▸ THE PROBLEM:
Going through the entries below, copy out each line that contains "This".

▸ SOURCE MATERIAL:
================================

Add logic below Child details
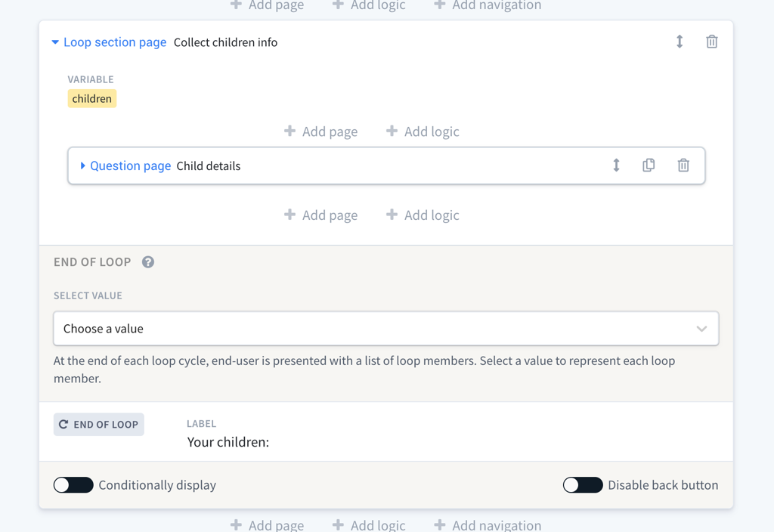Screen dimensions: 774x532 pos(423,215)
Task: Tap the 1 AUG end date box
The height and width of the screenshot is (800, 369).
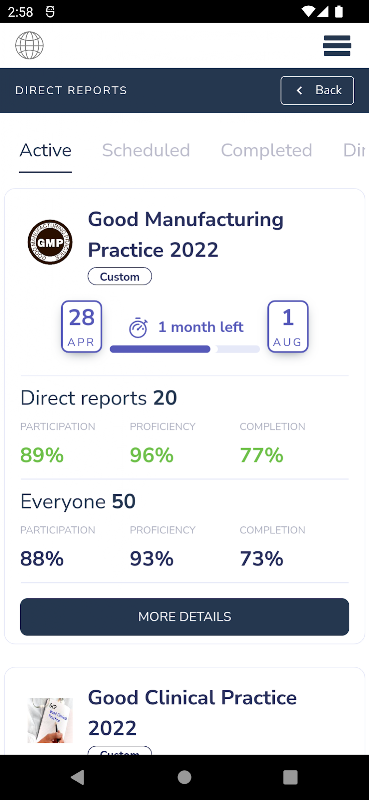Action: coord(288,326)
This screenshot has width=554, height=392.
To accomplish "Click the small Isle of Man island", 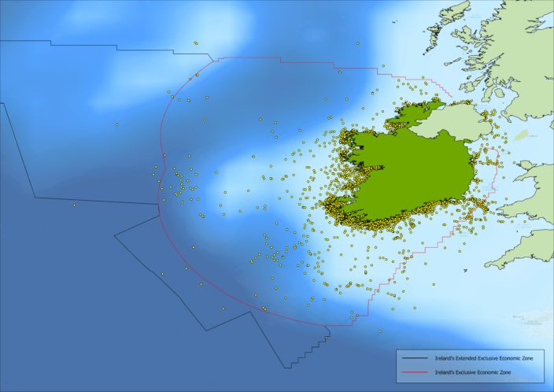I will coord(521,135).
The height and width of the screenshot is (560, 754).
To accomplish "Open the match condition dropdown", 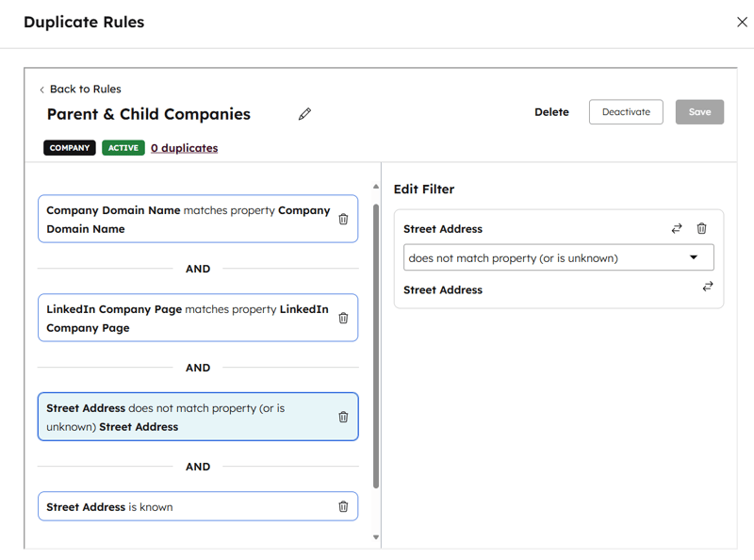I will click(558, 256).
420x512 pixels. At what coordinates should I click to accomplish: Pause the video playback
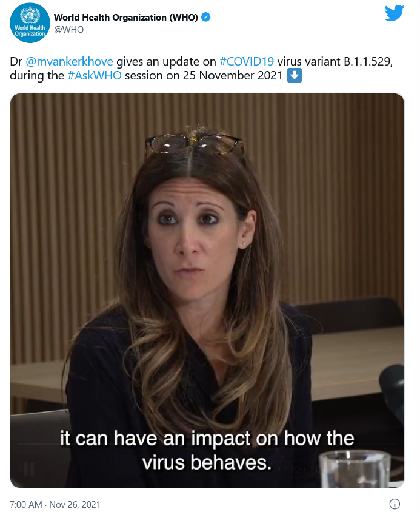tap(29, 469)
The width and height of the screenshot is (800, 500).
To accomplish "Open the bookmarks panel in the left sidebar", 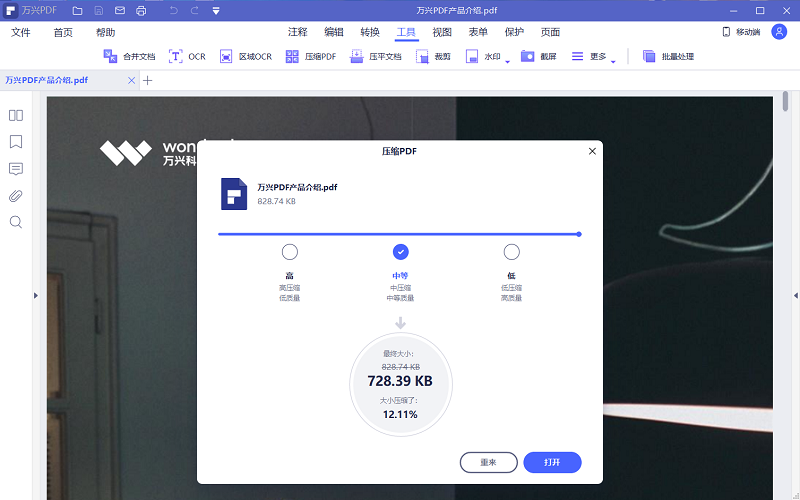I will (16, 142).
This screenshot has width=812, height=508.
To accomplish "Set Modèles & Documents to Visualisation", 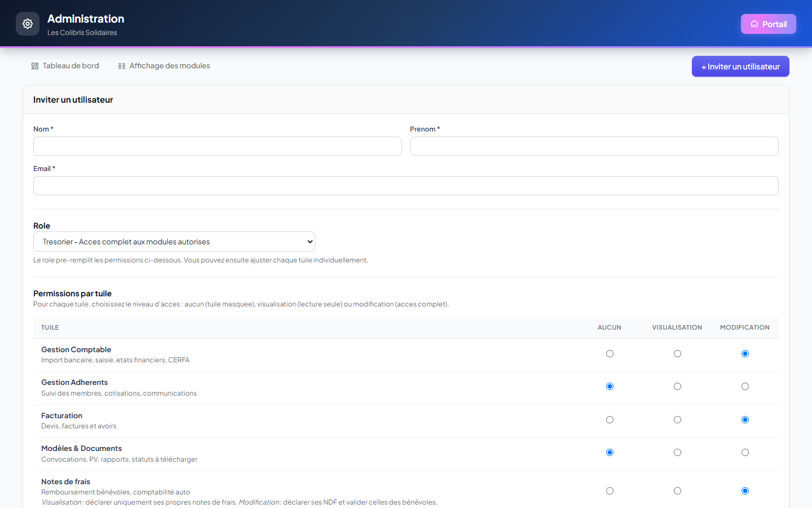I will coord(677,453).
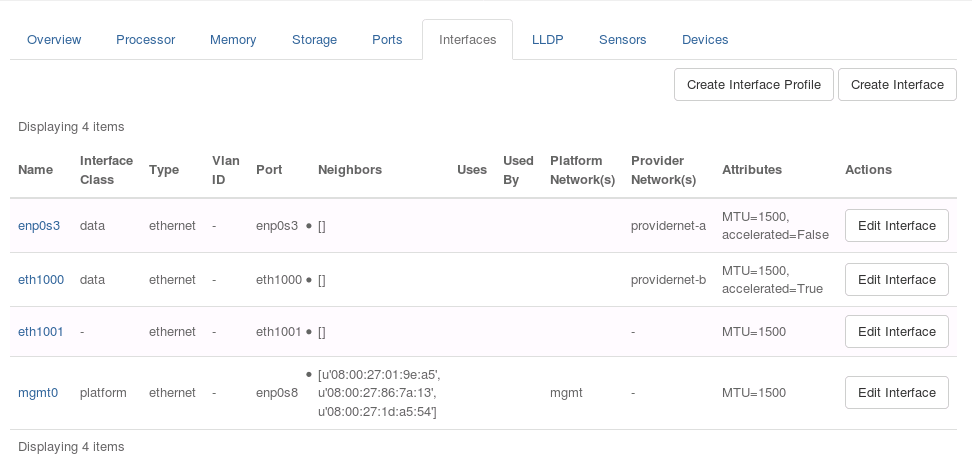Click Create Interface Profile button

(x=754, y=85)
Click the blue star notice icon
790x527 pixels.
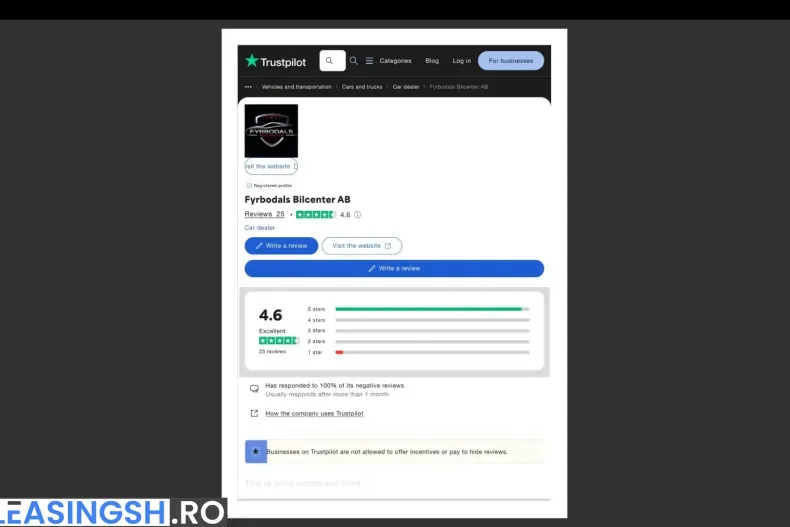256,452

================================

▸ THE COMPLETED TASK:
This screenshot has width=554, height=392.
This screenshot has width=812, height=508.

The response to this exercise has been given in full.